Presentation of symptoms in patients with double aortic arch depends on several factors, including the severity of tracheal compression, esophageal compression, or both and whether associated anomalies are present. Note the following:

  • Among patients with a vascular ring, those with double aortic arch tend to present earlier than those with other anatomic variations. The classic history in a patient with double aortic arch is noisy breathing noted by the parents during the first few weeks of life.

  • Young patients may have experienced episodes that often are termed apparent life-threatening events (ALTE) or death spells, in which acute apneic or severe obstructive events are accompanied by cyanosis.
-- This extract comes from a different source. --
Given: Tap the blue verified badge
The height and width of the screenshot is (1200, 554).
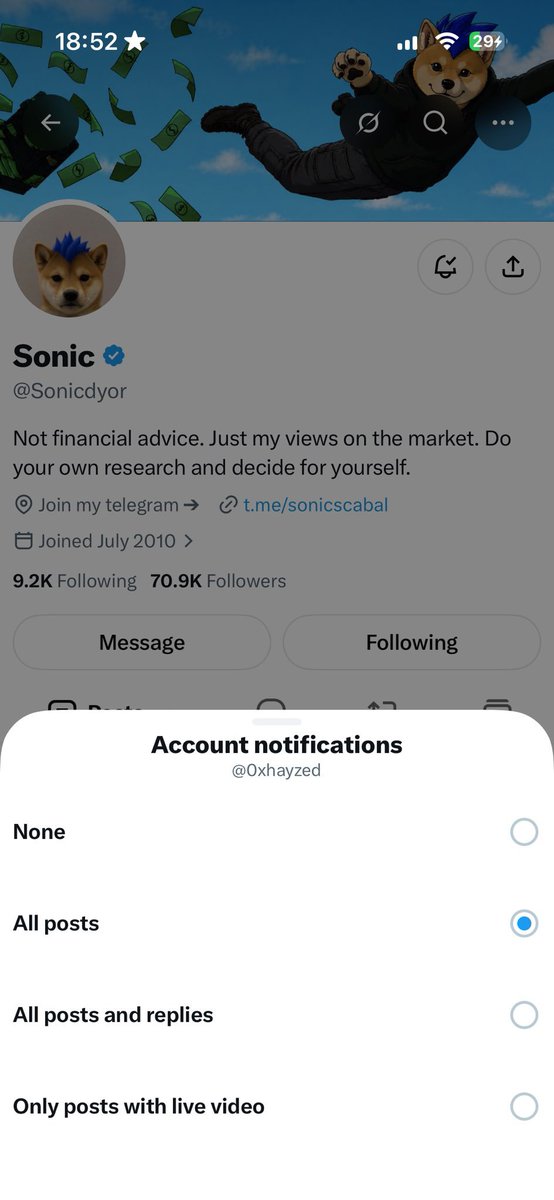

Patients with less severe tracheal compression may give a history of persistent respiratory symptoms without frank stridor, often treated as asthma or bronchiolitis, or a history of recurrent lower respiratory infections. [6]

  • Esophageal symptoms include emesis, choking, or dysphagia and are more common in older infants and children than in young infants.

  • Occasionally, patients may reach older childhood or adulthood before developing persistent or progressive symptoms of dysphagia, respiratory symptoms, or both.

  • Rarely, fetal echocardiography may reveal double aortic arch and types of vascular ring.

  • In neonates with associated cardiac or noncardiac anomalies, a double aortic arch may be diagnosed incidentally during the course of evaluation.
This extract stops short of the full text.